Data shown
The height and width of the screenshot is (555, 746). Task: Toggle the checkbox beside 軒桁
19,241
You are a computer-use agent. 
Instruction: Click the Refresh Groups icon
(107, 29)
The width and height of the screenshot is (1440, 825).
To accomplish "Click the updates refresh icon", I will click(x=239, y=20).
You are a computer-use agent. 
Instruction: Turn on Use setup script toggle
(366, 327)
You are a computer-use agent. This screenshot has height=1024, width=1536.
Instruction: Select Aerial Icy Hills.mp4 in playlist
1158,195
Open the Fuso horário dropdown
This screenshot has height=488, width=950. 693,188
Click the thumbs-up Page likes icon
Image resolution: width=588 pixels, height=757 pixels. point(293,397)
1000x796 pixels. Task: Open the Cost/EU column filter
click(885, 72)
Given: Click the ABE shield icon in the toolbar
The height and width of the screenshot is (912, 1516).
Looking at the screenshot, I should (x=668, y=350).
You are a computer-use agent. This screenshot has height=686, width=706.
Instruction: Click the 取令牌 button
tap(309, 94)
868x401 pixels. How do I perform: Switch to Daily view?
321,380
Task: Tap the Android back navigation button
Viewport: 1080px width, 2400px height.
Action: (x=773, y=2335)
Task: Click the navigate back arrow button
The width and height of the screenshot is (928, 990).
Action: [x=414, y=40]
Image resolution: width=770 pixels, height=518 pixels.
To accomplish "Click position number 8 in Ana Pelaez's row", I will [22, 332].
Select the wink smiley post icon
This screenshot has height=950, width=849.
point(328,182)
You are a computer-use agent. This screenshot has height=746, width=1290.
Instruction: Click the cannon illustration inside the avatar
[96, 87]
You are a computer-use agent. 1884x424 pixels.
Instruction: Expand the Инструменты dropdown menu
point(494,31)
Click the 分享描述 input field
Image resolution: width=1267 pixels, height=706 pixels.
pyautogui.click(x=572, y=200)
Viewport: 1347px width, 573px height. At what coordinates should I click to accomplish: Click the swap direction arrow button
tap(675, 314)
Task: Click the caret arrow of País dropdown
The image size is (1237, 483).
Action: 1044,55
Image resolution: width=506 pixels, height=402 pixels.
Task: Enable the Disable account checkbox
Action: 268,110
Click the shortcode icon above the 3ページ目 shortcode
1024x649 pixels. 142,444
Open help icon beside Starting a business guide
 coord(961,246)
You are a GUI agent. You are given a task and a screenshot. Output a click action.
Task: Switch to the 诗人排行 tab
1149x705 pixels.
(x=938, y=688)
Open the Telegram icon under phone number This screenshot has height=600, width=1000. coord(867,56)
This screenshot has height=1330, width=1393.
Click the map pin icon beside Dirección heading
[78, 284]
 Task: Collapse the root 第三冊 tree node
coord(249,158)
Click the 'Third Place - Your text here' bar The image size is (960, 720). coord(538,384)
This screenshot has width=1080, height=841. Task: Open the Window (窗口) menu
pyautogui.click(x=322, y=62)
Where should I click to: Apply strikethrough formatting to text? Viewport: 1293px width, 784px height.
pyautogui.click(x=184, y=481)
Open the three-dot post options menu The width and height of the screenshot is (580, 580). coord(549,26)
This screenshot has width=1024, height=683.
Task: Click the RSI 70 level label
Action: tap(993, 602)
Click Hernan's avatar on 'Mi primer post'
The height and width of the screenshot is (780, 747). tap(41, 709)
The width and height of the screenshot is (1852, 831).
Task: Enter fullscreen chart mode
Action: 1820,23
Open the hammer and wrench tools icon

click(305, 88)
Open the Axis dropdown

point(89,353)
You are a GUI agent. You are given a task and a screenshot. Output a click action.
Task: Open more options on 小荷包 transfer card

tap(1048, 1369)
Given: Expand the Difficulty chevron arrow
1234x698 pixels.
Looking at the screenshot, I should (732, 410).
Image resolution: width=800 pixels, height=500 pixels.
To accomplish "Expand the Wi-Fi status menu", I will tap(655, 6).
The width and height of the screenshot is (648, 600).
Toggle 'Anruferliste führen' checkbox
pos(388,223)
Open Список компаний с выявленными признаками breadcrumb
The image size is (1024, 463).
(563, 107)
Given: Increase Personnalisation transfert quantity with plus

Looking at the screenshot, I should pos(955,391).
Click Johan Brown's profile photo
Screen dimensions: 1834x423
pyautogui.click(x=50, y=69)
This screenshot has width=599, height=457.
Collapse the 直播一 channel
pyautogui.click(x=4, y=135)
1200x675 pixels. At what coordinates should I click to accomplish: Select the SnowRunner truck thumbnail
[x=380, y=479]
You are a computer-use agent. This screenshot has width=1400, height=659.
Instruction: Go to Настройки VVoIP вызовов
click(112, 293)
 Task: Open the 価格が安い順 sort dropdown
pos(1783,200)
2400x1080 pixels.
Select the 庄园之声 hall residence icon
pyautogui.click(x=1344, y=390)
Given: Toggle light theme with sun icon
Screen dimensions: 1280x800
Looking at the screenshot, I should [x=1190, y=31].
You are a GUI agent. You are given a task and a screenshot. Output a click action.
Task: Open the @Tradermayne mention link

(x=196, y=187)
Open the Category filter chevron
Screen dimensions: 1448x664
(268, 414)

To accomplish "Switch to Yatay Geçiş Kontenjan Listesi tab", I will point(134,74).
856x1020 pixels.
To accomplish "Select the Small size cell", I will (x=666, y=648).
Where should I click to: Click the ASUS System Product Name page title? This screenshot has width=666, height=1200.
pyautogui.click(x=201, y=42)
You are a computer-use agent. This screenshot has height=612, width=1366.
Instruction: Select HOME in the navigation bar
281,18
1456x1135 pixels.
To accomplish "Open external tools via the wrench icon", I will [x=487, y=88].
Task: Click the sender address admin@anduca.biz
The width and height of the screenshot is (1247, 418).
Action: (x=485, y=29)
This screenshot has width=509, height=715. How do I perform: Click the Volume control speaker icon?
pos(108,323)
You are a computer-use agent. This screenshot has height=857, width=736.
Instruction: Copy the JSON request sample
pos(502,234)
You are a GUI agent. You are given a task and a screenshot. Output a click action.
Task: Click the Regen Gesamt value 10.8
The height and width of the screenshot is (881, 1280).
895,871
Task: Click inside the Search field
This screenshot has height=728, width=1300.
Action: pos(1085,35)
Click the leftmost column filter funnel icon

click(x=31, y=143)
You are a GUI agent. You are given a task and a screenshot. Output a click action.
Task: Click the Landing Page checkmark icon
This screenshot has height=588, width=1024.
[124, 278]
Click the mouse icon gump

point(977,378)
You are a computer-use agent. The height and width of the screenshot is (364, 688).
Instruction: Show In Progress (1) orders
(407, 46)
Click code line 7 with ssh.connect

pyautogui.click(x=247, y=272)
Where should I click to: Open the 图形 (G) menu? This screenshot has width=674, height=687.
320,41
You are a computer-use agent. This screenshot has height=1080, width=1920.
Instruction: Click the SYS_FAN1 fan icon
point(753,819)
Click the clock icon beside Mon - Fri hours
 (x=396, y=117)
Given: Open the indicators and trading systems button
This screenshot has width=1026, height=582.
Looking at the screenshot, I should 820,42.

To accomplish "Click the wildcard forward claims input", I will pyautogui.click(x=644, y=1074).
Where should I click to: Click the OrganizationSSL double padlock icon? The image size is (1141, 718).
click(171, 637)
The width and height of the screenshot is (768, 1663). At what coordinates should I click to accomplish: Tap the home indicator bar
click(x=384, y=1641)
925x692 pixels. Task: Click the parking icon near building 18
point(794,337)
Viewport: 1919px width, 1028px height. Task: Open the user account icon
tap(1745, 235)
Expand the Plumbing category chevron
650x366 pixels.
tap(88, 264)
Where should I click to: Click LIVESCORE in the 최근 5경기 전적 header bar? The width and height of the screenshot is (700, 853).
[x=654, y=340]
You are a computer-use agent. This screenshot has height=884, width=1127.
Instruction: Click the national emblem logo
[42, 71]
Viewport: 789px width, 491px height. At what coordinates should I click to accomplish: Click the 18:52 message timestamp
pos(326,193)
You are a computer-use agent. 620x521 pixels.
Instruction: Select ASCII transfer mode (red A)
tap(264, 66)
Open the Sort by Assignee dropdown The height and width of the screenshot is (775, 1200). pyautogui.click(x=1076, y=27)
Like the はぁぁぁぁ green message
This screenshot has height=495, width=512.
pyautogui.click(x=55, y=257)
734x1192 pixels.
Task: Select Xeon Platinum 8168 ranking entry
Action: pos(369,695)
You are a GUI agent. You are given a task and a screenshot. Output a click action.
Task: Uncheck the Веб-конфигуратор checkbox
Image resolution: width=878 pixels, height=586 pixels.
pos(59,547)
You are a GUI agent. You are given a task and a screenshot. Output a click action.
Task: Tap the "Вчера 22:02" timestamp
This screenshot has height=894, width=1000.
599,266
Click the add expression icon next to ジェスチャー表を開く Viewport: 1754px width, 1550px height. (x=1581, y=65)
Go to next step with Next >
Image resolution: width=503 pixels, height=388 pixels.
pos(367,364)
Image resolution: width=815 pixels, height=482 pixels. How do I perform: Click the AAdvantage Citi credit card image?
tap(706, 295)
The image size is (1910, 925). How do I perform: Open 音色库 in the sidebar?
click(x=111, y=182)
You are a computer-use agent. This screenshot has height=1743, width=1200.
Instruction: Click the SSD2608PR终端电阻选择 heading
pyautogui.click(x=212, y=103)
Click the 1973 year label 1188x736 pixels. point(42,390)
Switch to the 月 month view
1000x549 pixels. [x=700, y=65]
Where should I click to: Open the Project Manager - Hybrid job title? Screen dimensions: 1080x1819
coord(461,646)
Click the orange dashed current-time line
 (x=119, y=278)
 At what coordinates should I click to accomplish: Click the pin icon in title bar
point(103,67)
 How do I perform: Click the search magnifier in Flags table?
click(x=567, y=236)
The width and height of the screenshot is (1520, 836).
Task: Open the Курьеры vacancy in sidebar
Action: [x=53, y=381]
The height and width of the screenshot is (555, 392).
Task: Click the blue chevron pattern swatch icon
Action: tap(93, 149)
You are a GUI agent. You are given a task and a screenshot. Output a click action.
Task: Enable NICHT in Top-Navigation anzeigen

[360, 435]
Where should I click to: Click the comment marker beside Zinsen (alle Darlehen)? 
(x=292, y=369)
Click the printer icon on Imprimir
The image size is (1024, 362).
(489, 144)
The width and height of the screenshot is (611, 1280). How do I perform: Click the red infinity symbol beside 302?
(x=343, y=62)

Your goal
Tell how many lines above contain the word "will". Give the number alone.

Task response
7